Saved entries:
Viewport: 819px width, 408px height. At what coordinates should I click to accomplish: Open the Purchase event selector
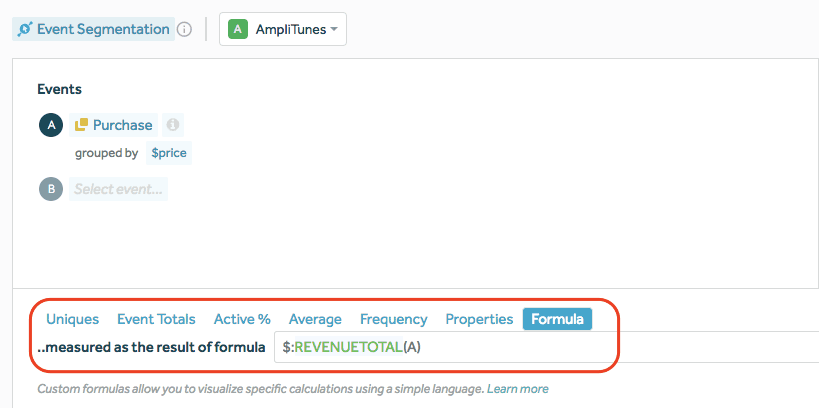point(122,125)
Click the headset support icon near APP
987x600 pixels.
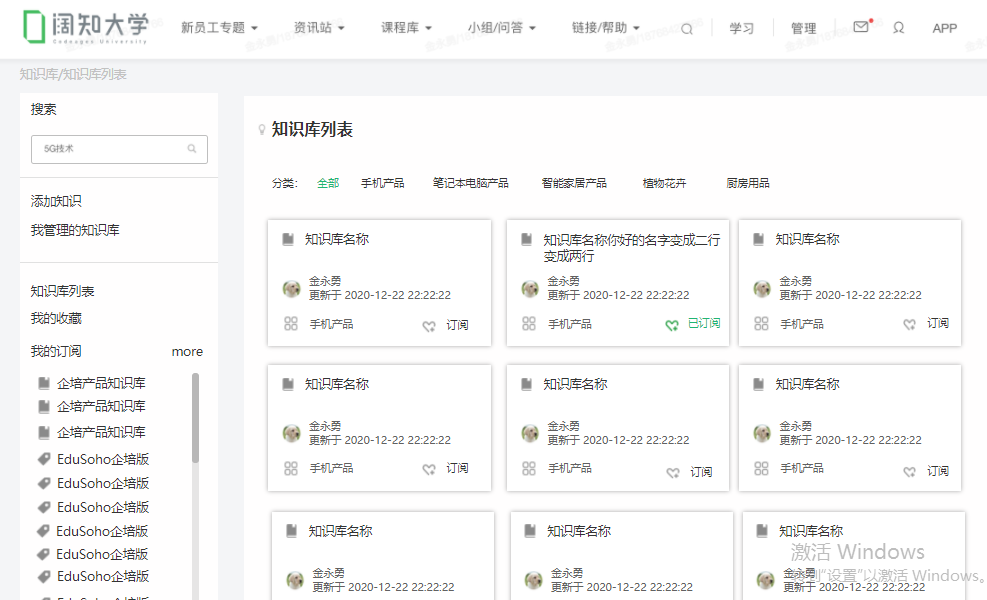click(x=898, y=28)
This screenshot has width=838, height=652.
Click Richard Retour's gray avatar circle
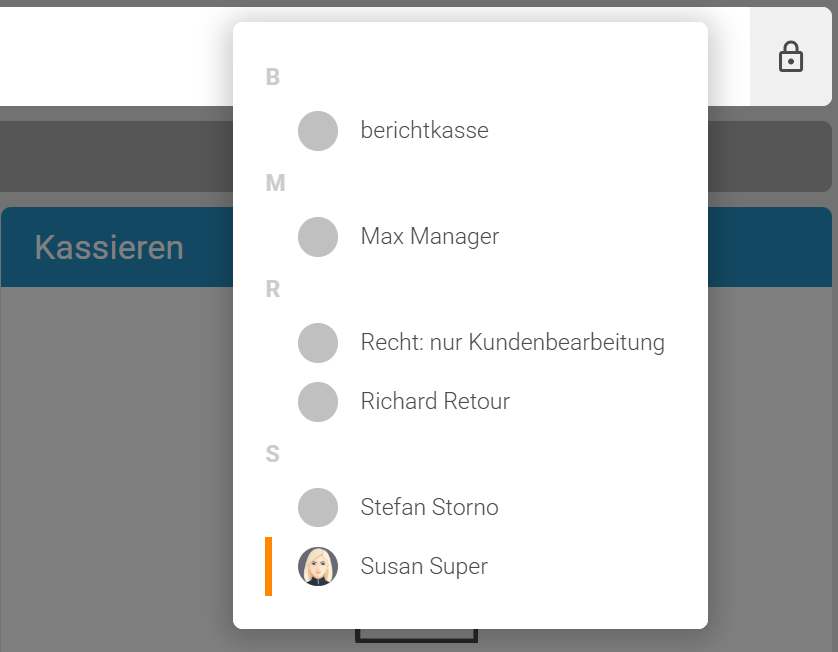[318, 402]
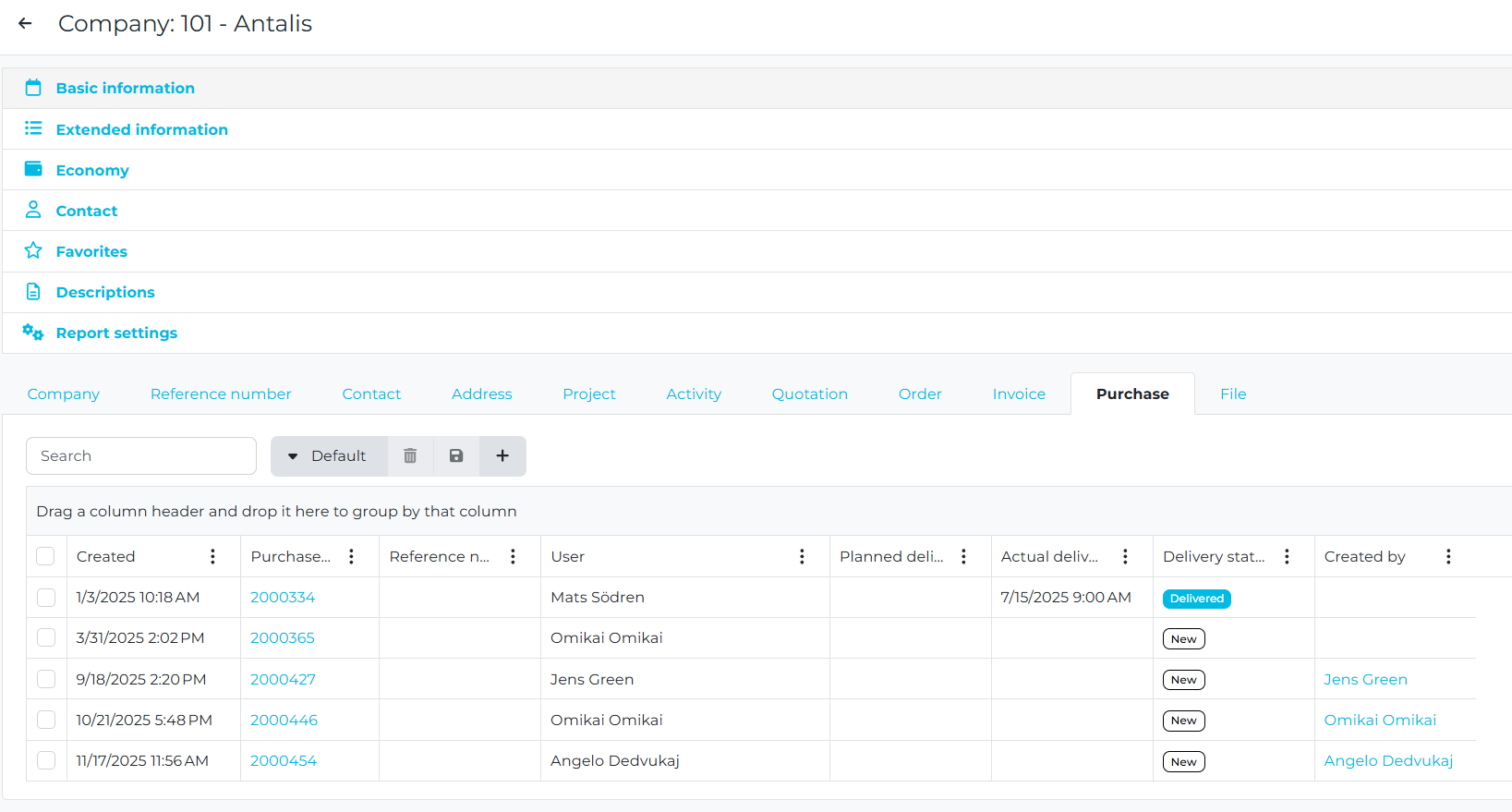Click the back arrow beside the company title
This screenshot has width=1512, height=812.
(x=25, y=23)
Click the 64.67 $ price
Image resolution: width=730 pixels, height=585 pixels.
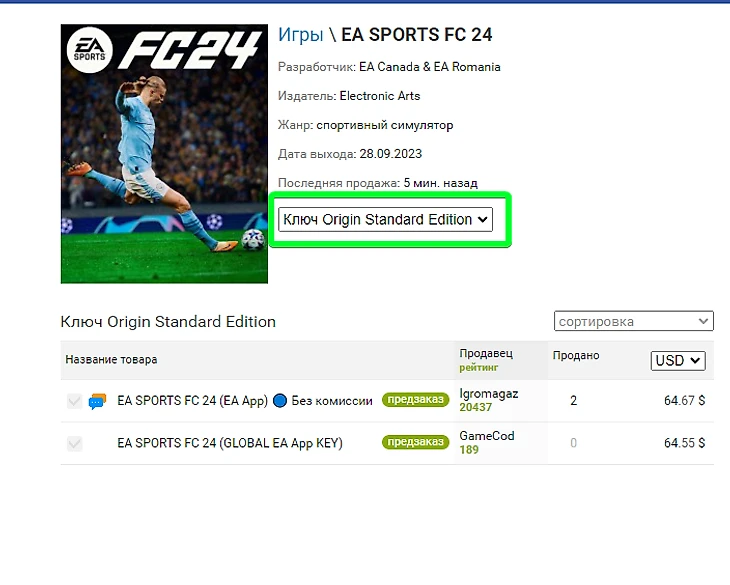tap(684, 401)
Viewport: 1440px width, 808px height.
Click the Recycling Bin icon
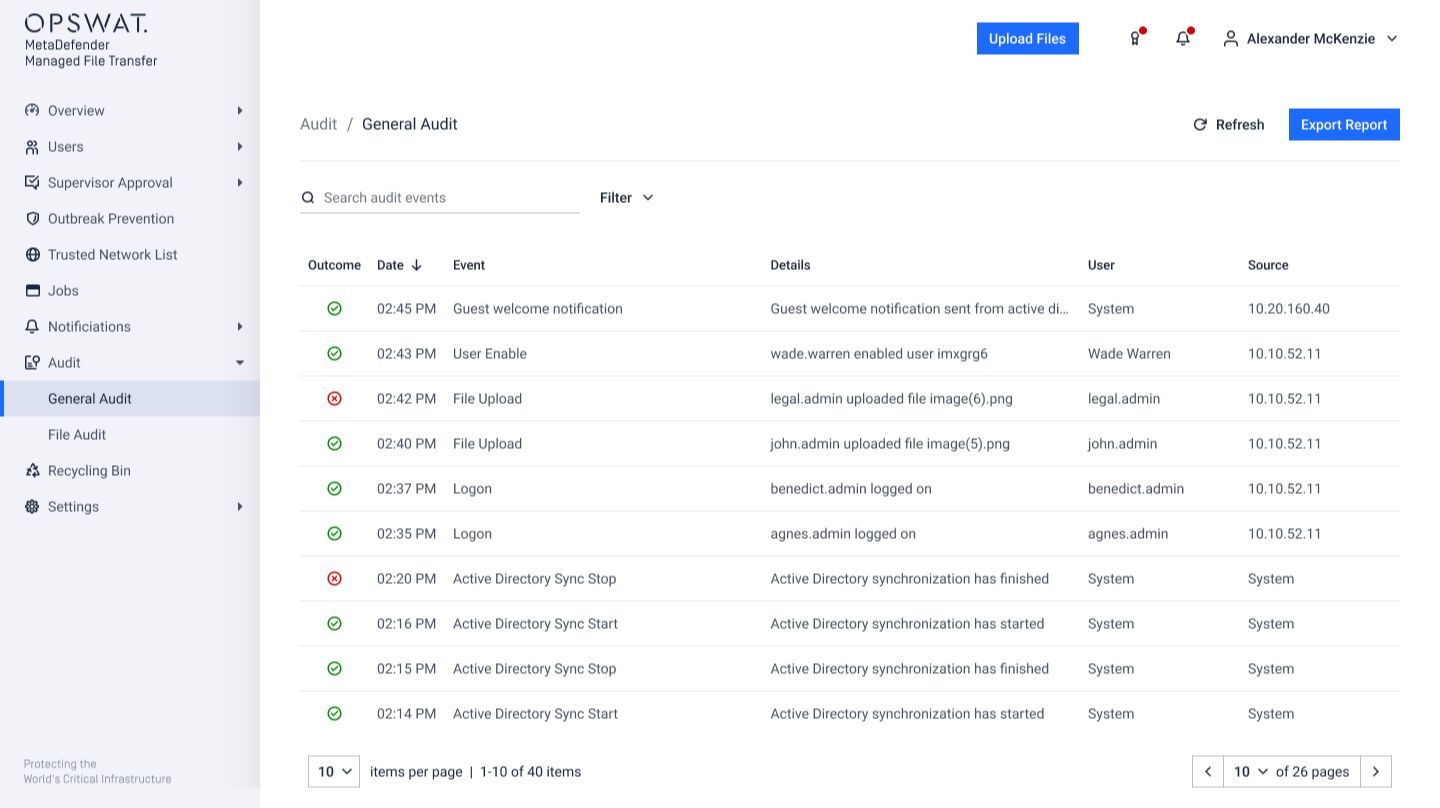point(33,470)
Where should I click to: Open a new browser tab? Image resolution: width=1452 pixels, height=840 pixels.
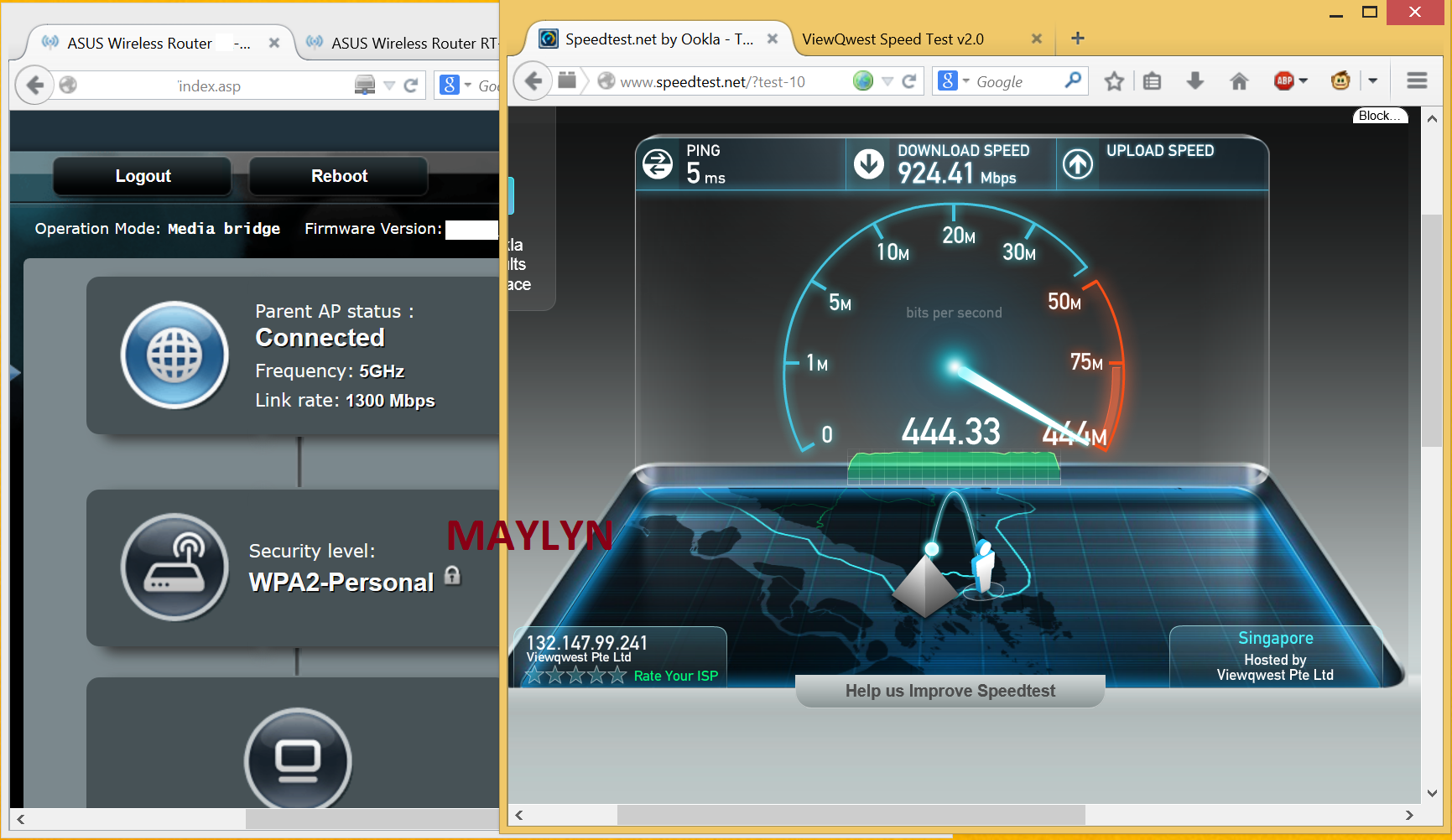[x=1078, y=39]
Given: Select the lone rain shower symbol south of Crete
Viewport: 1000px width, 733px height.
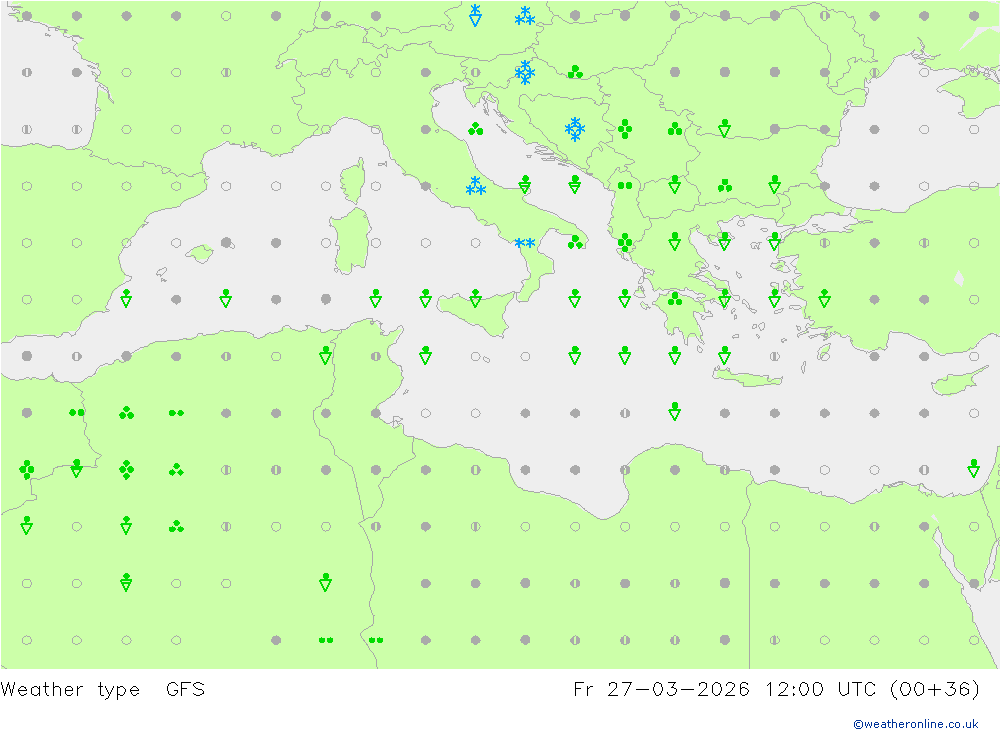Looking at the screenshot, I should [675, 411].
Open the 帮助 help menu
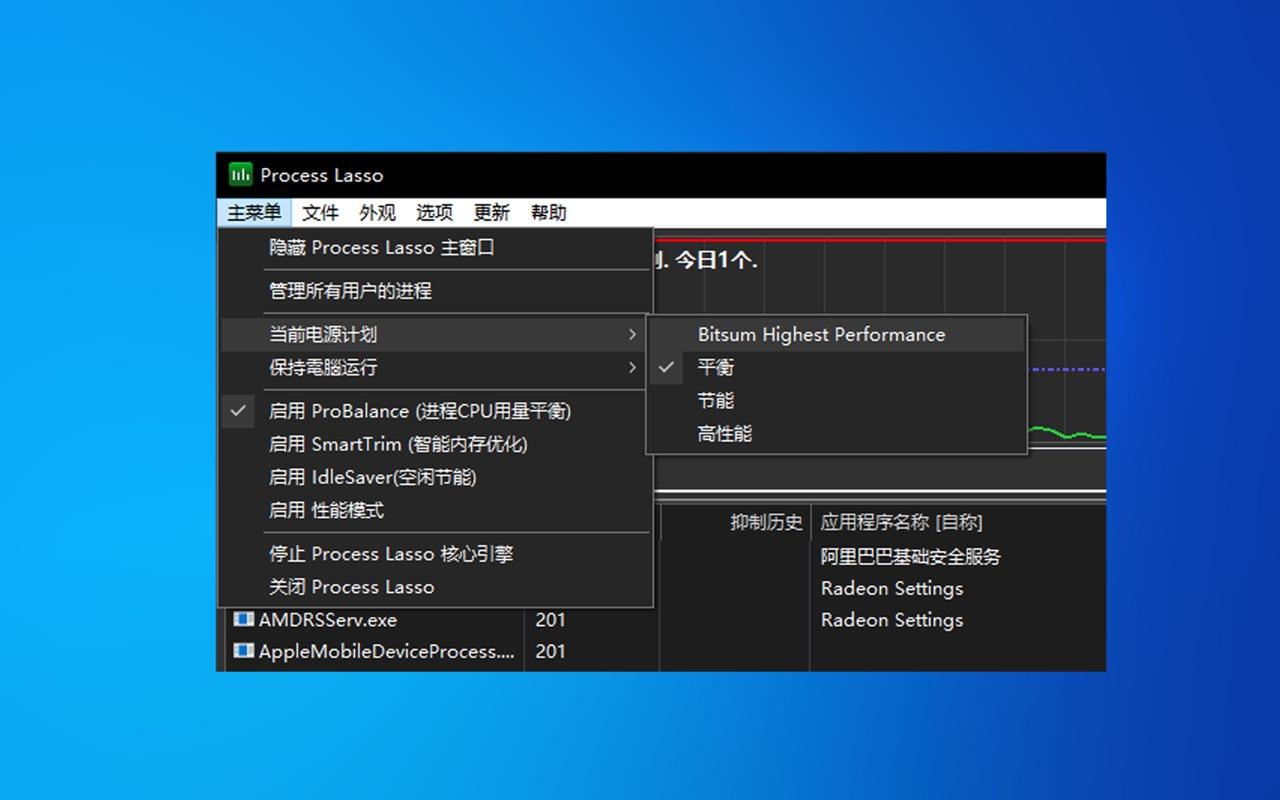The height and width of the screenshot is (800, 1280). pyautogui.click(x=548, y=212)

* ASSIGNMENT:
An exact printout of the entries is wanted, covering the first line through the line holding "Click the 64.67 $ price", with pictures kept out of it.

* TASK OUTPUT:
Viewport: 819px width, 408px height. At what coordinates should I click to accomplish: Open the Purchase event selector
point(122,125)
Click the headset support icon near APP
987x600 pixels.
click(x=898, y=28)
This screenshot has width=838, height=652.
Click Richard Retour's gray avatar circle
[318, 402]
Click the back arrow beside the company title
This screenshot has width=1512, height=812.
(x=25, y=23)
Click the 64.67 $ price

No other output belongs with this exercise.